#### [EXERCISE BRIEF]
In the listing below, the lines starting with the line with "Generate clip 2" and going on through the line with "Open the US country dropdown" are to be reproduced exactly, and only those.

#### [PROVIDED ENTRIES]
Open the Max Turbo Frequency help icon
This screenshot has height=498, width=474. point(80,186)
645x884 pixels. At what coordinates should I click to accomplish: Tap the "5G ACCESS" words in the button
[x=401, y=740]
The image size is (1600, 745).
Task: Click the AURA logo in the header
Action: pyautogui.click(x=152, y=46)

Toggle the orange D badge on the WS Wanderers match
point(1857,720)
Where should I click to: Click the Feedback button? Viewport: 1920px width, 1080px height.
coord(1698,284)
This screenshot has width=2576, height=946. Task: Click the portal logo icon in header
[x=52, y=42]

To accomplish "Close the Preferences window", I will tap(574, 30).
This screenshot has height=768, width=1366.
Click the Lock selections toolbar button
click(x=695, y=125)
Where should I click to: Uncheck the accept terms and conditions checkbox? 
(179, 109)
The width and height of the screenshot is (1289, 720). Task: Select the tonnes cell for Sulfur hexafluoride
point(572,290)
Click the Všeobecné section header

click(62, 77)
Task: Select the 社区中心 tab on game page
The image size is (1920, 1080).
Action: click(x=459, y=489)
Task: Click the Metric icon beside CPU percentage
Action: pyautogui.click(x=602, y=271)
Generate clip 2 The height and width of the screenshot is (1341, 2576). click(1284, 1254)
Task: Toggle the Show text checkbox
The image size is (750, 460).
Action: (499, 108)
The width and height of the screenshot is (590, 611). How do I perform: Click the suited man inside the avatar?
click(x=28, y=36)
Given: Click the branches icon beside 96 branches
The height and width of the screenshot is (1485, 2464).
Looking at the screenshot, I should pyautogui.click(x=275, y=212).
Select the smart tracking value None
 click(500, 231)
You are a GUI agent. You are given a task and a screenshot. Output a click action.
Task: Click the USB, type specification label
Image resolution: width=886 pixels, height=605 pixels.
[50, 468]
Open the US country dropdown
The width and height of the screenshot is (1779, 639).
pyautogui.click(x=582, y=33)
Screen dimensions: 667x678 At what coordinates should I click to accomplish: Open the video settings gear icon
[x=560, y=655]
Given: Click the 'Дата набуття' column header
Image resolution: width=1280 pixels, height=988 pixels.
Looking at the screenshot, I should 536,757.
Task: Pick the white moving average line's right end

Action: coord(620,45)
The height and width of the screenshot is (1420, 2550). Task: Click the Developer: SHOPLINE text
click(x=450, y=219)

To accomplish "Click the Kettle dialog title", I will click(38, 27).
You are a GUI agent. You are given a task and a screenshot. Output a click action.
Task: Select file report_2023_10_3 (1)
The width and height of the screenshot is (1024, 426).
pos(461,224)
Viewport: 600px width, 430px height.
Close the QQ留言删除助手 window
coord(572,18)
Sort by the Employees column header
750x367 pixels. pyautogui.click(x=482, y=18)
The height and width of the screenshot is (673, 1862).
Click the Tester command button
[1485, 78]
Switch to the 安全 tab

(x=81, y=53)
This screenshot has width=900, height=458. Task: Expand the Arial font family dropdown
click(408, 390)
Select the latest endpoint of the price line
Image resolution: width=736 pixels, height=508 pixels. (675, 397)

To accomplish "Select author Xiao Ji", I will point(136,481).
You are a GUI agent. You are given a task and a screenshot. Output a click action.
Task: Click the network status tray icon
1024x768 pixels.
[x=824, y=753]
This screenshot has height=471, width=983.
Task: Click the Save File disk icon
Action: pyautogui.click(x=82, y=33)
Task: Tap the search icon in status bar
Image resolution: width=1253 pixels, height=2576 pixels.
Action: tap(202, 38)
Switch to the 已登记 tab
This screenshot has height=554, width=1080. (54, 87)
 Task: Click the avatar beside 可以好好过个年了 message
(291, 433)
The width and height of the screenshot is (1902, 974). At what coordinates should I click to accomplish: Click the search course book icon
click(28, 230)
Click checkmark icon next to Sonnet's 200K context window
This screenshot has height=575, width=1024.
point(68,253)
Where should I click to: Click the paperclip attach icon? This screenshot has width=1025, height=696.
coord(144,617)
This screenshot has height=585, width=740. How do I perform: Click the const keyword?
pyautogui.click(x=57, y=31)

#### [COMPLETED TASK]
Generate clip 2 The height and width of the screenshot is (1341, 2576). click(1284, 1254)
Task: Toggle the Show text checkbox
The image size is (750, 460).
Action: (499, 108)
The width and height of the screenshot is (590, 611). How do I perform: Click the suited man inside the avatar?
click(x=28, y=36)
Given: Click the branches icon beside 96 branches
The height and width of the screenshot is (1485, 2464).
Looking at the screenshot, I should pyautogui.click(x=275, y=212).
Select the smart tracking value None
 click(500, 231)
You are a GUI agent. You are given a task and a screenshot. Output a click action.
Task: Click the USB, type specification label
Image resolution: width=886 pixels, height=605 pixels.
[50, 468]
Open the US country dropdown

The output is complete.